*Aim of the exercise:* Reproduce each of the following records verbatim, preserving every line as it appears.

*Items:*
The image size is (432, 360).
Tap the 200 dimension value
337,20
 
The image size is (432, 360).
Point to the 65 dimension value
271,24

*Exercise result:*
The image size is (432, 360).
Tap the 200 dimension value
337,20
 
The image size is (432, 360).
Point to the 65 dimension value
271,24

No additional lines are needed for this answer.